"Every member of the mobile video value chain acknowledges that advertising will play a crucial role in developing the channel into a significant consumer service," says eMarketer Senior Analyst John du Pre Gauntt and the author of the new Mobile TV and Video: Big Dreams for the Smallest Screen report. "Unfortunately, nobody is quite sure exactly sure what that means."
Everyone agrees, however, that there is a demand for the service — and it’s growing.
eMarketer forecasts that the total number of mobile TV and video subscribers globally will rise from 40 million in 2006 to over 750 million in 2011.
At the same time, worldwide subscription revenues will go up from almost $6 million to nearly $200 million.
Marketers need to understand some of the basic differences between mobile video platforms in order to decide which one works best for their near- and long-term goals.
"The key difference revolves around the ideas of unicast and broadcast," says Mr. Gauntt. "These two terms not only point to technical differences, they have a lot to do with how the business models are constructed."
Today’s 3G networks are predominately unicast, meaning that if subscribers want to see something on their handsets, the content is delivered point-to-point between a content/ad server and the individual handset. Users browse a library of video clips and click to download for video play on the phone. If mobile users subscribe to a service like MobiTV, they will pull in a stream instead of a file. However, it is still a point-to-point communication model.
"The rub comes if suddenly 300,000 users want to see that winning football goal at the same time," says Mr. Gauntt. "Then the operator needs to manage 300,000 video clips/streams of the same content at the same time."
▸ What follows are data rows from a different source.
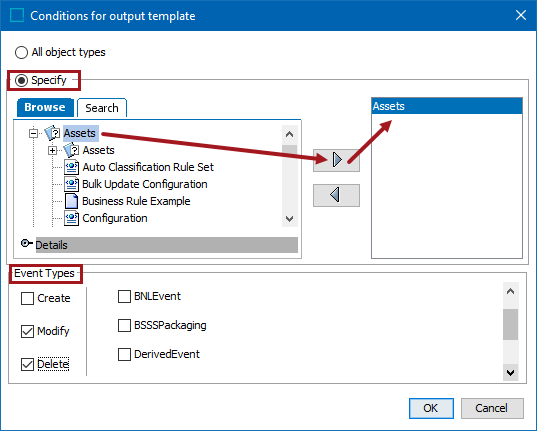Expand the Details section
Screen dimensions: 537x431
26,243
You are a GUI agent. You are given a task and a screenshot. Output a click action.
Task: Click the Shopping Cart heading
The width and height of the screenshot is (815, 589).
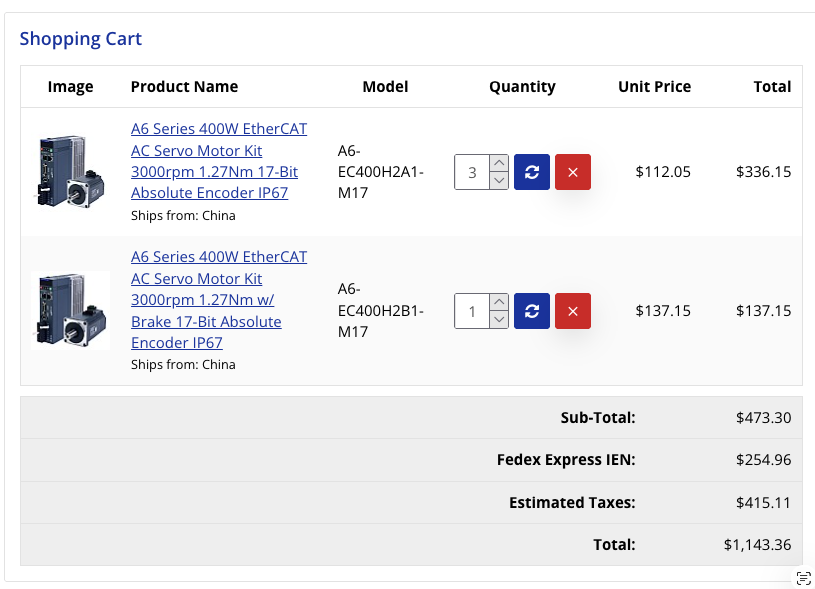point(81,39)
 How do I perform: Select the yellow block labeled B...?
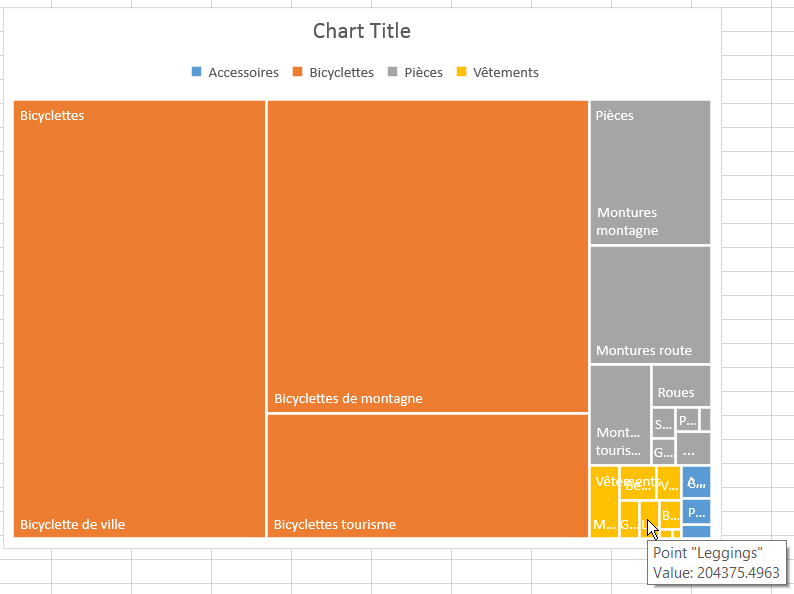tap(670, 514)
To date, 3G networks are good at handling video clips if only because the ratio of video users to overall capacity is still rather low. But it is clear that if mobile video/TV gets close to mass-market status then the inherent inefficiencies of serving up unicast video content will start to bite.
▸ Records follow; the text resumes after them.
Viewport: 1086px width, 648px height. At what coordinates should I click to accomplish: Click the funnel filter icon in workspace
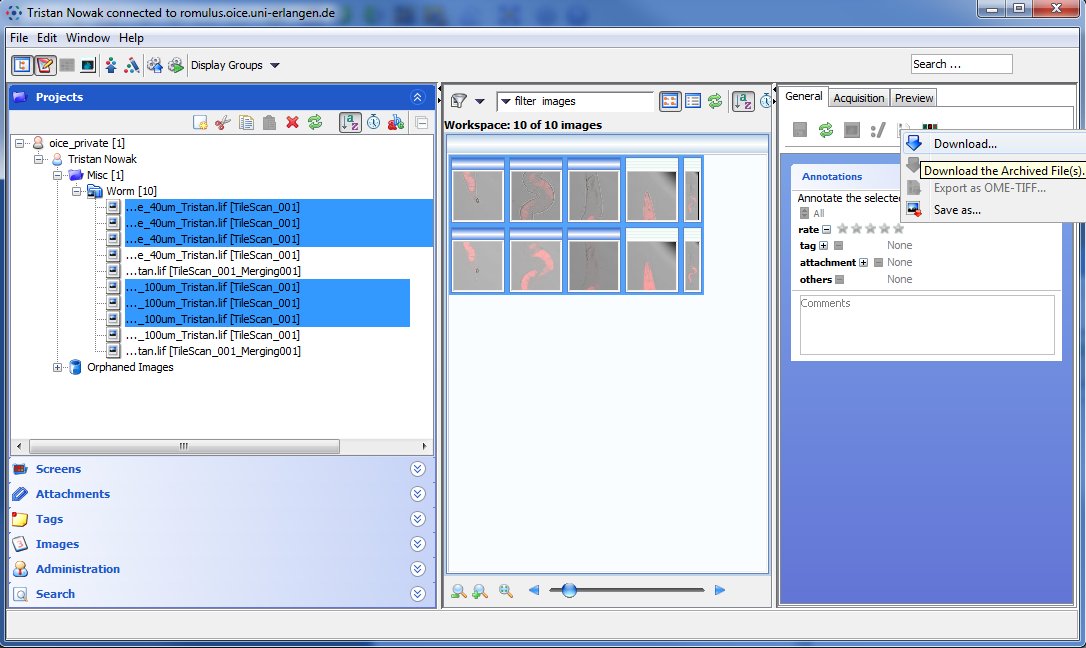pos(459,101)
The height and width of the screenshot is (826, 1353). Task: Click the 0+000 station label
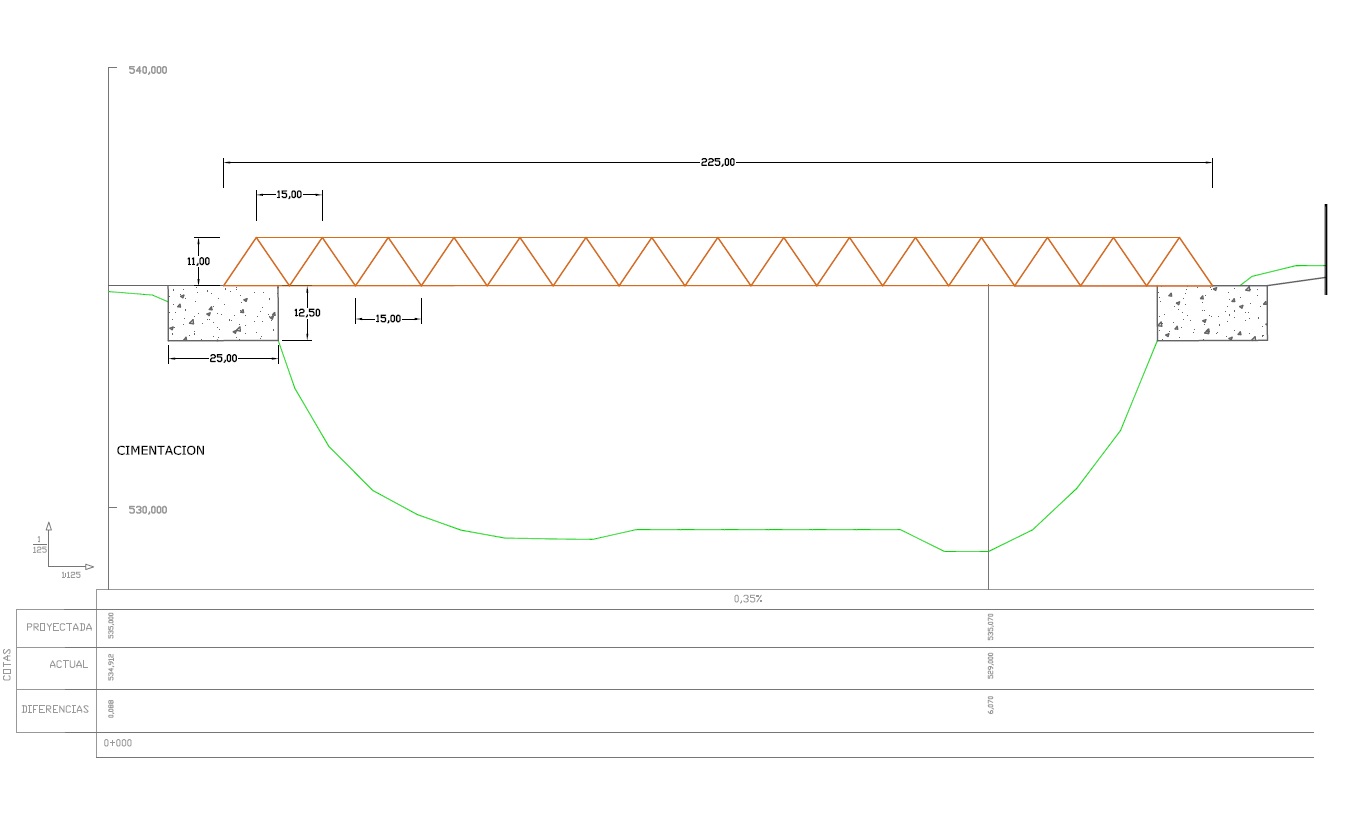coord(118,743)
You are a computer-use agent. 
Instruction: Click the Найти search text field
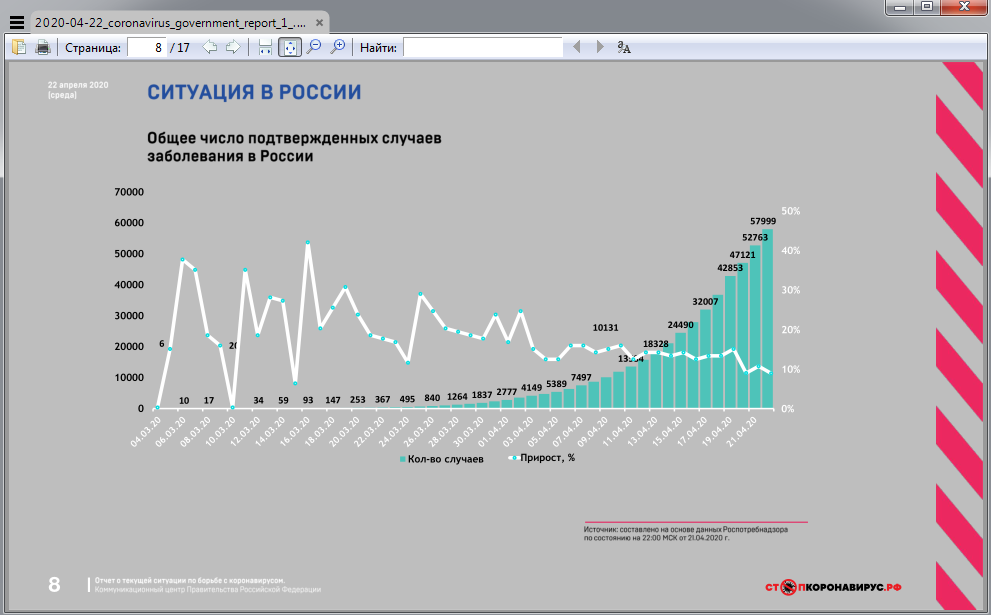482,47
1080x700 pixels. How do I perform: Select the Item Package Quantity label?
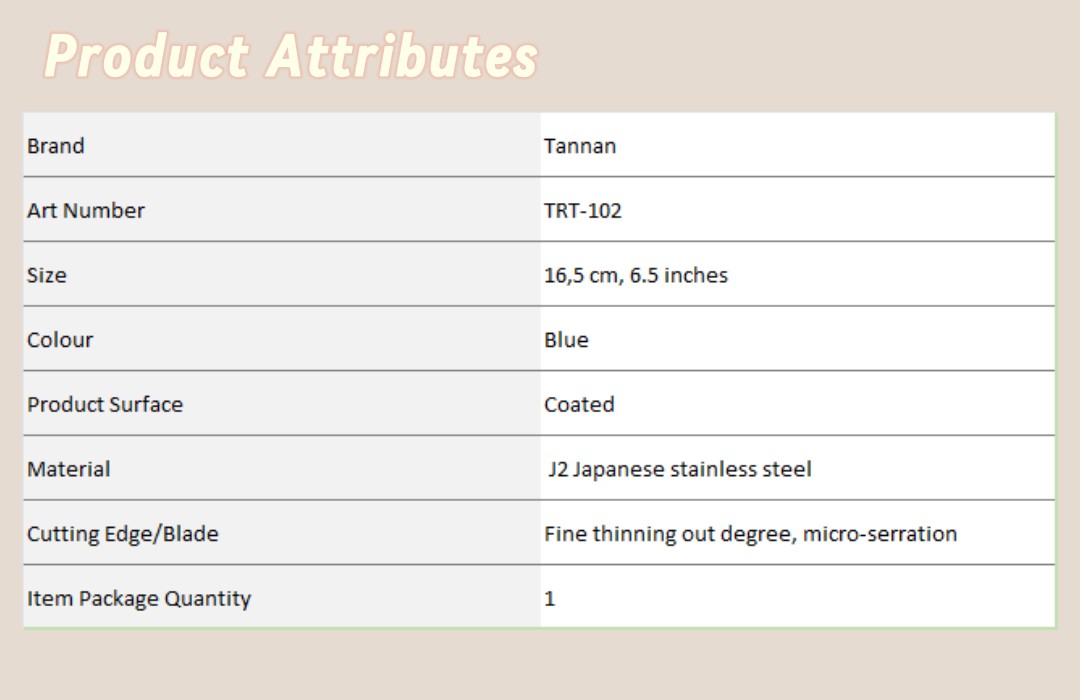pyautogui.click(x=139, y=599)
As well as between platforms, there are differences among users.
"It’s a mistake for marketers to assume there is some universal attraction or repulsion among users to the idea of watching video or television on a mobile phone," says Mr. Gauntt.
A 2006 Nokia
survey revealed wide differences in preferences across populations to watching TV on the phone, such as the difference between the US (8% will watch TV on their phones) and Brazil (29%).
"Regardless of future intentions by consumers whether or not to watch mobile video content, it is clear that penetration will largely track that of 3G in general," says Mr. Gauntt. "There is no significant mobile TV service that runs on older technologies, so the general rate of 3G penetration has a direct bearing on the course of the mobile video/TV market."